El quiere que lo desafíes, el sabe lo que hay en tu corazón pero ¿tú lo sabes?. No porque somos seres humanos tenemos miedos, dudas, desconfianzas cosas que no nos dejan avanzar en nuestras metas, sueños y misiones, pero somos nosotros quienes tenemos a Dios en nuestros corazones, y si lo tenemos ahí,  porque dudamos de lo que tenemos dentro; No estaríamos dudando también de él, no le estaríamos teniendo miedo y eso hace que no avancemos. Él quiere todo lo contrario, demostrarte su amor, pero si le huimos como sabremos que nos ama, enfrentarlo es una manera de demostrarle que queremos ser bendecidos por él, porqué todos aquellos que fueron elegidos anteriormente para  transmitir su palabra en este mundo pasaron por miles de cosas, él les ponía desafíos para que ellos se den cuenta que él quiere que lo encaren, que lo critiquen, que duden de él, para que te ganes la "oportunidad" de demostrar de lo que tienes en el corazón; Elías por ejemplo desde que llego Akbar conoció el amor pero no lo quiso aceptar, conoció la amistad pero tampoco lo valoro, conoció la desconfianza de las personas hacia él y siempre se preocupo por ello hasta por su causa la ciudad fue destruida pudiendo evitarlo si tenía el coraje de enfrentarlo y en esa destrucción perdió al amor de su vida. Dios lo había mandado ahí para que aprendiera a reconstruir, para que pueda construir porque El lo envió a perder a la persona que ama, ver sufrir a sus amigos, escuchar los gritos de la gente cuando muere, ver los cadáveres, en ese entonces el perdió su fe, perdió su amor, perdió todo cuanto sentimiento tenia, tanto así que vivir o morir era igual para él. Cuantos de nosotros en situaciones adversas hemos pensado eso, hasta que un día se puso a pensar ¿Qué hubiera pasado si el decidía enfrentar a aquel ejercito que quería destruir la ciudad cuando podía hacerlo?¿Qué hubiera pasado si él hubiera aceptado que amaba aquella mujer como nunca pensó hacerlo?¿Qué hubiera pasado si hubiera abierto sus brazos para la amistad? y si hubiese dejado de preocuparse del que dirán, si lo pensamos bien ¿No hemos pasado por esto nosotros también? .Claro que si.
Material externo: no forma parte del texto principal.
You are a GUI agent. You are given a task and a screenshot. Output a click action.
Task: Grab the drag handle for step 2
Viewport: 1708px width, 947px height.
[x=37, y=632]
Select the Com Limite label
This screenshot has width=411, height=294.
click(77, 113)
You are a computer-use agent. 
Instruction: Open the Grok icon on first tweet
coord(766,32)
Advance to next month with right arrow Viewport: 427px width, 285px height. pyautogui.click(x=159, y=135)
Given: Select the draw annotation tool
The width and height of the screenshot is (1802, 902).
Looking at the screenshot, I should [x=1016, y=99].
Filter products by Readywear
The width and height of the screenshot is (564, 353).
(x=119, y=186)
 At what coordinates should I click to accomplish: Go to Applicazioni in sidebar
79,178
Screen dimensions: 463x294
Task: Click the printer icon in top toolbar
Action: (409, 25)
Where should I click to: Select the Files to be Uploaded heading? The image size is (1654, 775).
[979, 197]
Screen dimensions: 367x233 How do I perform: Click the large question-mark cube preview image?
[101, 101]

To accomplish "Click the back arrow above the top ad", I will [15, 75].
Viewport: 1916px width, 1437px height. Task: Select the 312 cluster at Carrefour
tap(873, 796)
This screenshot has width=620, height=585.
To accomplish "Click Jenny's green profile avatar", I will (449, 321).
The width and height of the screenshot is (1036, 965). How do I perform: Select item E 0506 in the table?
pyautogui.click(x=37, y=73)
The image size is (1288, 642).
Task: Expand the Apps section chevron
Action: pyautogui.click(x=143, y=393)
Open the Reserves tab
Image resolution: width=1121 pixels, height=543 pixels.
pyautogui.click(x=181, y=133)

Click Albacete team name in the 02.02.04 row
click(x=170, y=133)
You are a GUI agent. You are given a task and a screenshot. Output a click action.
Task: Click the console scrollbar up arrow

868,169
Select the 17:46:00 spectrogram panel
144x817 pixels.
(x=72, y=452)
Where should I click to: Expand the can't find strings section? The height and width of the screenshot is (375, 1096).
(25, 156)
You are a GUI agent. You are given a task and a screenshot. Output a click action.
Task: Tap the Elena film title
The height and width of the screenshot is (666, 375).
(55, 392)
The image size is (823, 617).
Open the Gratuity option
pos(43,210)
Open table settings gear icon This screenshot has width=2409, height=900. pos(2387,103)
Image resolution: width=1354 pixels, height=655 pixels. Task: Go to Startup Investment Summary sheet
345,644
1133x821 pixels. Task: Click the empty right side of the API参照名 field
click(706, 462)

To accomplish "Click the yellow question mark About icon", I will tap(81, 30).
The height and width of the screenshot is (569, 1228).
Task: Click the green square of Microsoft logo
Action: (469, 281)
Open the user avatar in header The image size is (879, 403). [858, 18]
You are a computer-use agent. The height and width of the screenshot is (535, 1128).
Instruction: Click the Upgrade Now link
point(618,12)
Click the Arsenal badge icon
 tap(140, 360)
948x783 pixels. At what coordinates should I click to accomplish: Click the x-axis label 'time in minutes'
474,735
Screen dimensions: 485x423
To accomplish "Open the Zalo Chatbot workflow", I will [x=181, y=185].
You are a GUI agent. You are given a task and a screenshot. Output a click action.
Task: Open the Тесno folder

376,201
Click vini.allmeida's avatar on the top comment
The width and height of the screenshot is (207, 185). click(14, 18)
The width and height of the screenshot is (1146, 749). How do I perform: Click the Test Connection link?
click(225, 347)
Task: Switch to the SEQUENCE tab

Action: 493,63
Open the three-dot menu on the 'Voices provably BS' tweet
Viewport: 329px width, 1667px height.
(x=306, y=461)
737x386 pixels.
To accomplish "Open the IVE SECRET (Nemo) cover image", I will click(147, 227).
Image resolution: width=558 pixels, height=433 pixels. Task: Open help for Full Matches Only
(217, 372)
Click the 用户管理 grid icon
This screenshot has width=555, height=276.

Él nos ha desafiado tantas veces y todas esas veces tuvimos miedo y otros sentimientos por los cuales después nos arrepentimos pero que hizo Elías después de ponerse a pensar fue a la plaza de Akbar así destruida con cadáveres y todo en escombros, se paro y comenzó a juntar los cadáveres para incinerarlos (cosa que en tiempo era prohibido por que decían que al incinerar un cuerpo este no podía llegar al paraíso) una serie de personas que pensaban que todo estaba perdido y que su esfuerzo de él era en vano comenzaron a apoyarlo, el lo comenzó y los demás le siguieron. En menos de lo que él pensaba tenia a casi todos los sobrevivientes de la guerra apoyando en recuperar y reconstruir la ciudad, pero aquí yace el momento cumbre de su visión de lo que Dios quiso demostrarle todo este tiempo, sentado en la plaza con todos se echo y recordó todo lo que le había sucedido nuevamente y se dio cuenta que él era feliz en ese momento, pero ¿por qué? si esta vez no estaba siguiendo los designios de Dios, si ya no hacia lo que él le pedía, si lo que estaba consiguiendo era por su propia voluntad y decisión, y es que en esta vida las decisiones que tomemos nosotros nos dan libertad, sin importar el resultado pero ese momento en el que tú decides y piensas que tu decisión es la correcta te sientes libre, capaz de resolver cualquier situación, hasta que después llegan los resultados sean buenos o malos dependerán de tu estado animo y como tu afrontes ese resultado, cuando termino de analizar todas sus situaciones dio un salto y les dijo a todos a su alrededor que no importase cuánto dolor sintiesen en toda su vida, no importa todo lo que lo hayan perdido, aun están vivos y por todo eso y mucho más que ahora no tienen deben desafiarse a sí mismos y demostrar que su vida tiene una razón, y para demostrarlo le dijo a cada uno que se pusiera un nombre de lo que deseaba ser, uno de ellos se puso sabiduría, alfabeto, océano y así comenzaron a ponerse nombre de lo que deseaban ser, paso el tiempo y la ciudad ya había quedado restaurada mucho más ordenada y mejor cuidada.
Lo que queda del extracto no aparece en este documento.